GITHUB HUGGING FACE MODELSCOPE DEMO DISCORD

Introduction

In the past three months since Qwen2’s release, numerous developers have built new models on the Qwen2 language models, providing us with valuable feedback. During this period, we have focused on creating smarter and more knowledgeable language models. Today, we are excited to introduce the latest addition to the Qwen family: Qwen2.5. We are announcing what might be the largest opensource release in history! Let’s get the party started!

Our latest release features the LLMs Qwen2.5, along with specialized models for coding, Qwen2.5-Coder, and mathematics, Qwen2.5-Math. All open-weight models are dense, decoder-only language models, available in various sizes, including:

Qwen2.5: 0.5B, 1.5B, 3B, 7B, 14B, 32B, and 72B
Qwen2.5-Coder: 1.5B, 7B, and 32B on the way
Qwen2.5-Math: 1.5B, 7B, and 72B.

All our open-source models, except for the 3B and 72B variants, are licensed under Apache 2.0. You can find the license files in the respective Hugging Face repositories. In addition to these models, we offer APIs for our flagship language models: Qwen-Plus and Qwen-Turbo through Model Studio, and we encourage you to explore them! Furthermore, we have also open-sourced the Qwen2-VL-72B, which features performance enhancements compared to last month’s release.

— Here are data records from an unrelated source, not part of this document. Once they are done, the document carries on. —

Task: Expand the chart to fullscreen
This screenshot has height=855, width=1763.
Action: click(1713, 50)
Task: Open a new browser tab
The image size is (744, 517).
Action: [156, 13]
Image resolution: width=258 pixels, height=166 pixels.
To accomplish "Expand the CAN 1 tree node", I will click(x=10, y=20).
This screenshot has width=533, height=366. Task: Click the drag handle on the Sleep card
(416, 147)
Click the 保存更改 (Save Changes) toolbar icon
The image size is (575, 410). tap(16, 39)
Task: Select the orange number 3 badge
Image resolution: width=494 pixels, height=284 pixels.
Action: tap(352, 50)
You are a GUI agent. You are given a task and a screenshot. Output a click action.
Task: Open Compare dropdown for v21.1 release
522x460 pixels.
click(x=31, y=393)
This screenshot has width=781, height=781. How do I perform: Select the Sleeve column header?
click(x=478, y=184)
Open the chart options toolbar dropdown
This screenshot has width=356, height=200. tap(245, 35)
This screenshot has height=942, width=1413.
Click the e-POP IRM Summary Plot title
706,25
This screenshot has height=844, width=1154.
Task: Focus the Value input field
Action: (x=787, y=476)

For more details about Qwen2.5, Qwen2.5-Coder, and Qwen2.5-Math, feel free to visit the following links:

Qwen2.5 LLM Qwen2.5-Coder Qwen2.5-Math

Get ready to unlock a world of possibilities with our extensive lineup of models! We’re excited to share these cutting-edge models with you, and we can’t wait to see the incredible things you’ll achieve with them!

Takeaways

In terms of Qwen2.5, the language models, all models are pretrained on our latest large-scale dataset, encompassing up to 18 trillion tokens. Compared to Qwen2, Qwen2.5 has acquired significantly more knowledge (MMLU: 85+) and has greatly improved capabilities in coding (HumanEval 85+) and mathematics (MATH 80+). Additionally, the new models achieve significant improvements in instruction following, generating long texts (over 8K tokens), understanding structured data (e.g, tables), and generating structured outputs especially JSON. Qwen2.5 models are generally more resilient to the diversity of system prompts, enhancing role-play implementation and condition-setting for chatbots. Like Qwen2, the Qwen2.5 language models support up to 128K tokens and can generate up to 8K tokens. They also maintain multilingual support for over 29 languages, including Chinese, English, French, Spanish, Portuguese, German, Italian, Russian, Japanese, Korean, Vietnamese, Thai, Arabic, and more. Below, we provide basic information about the models and details of the supported languages.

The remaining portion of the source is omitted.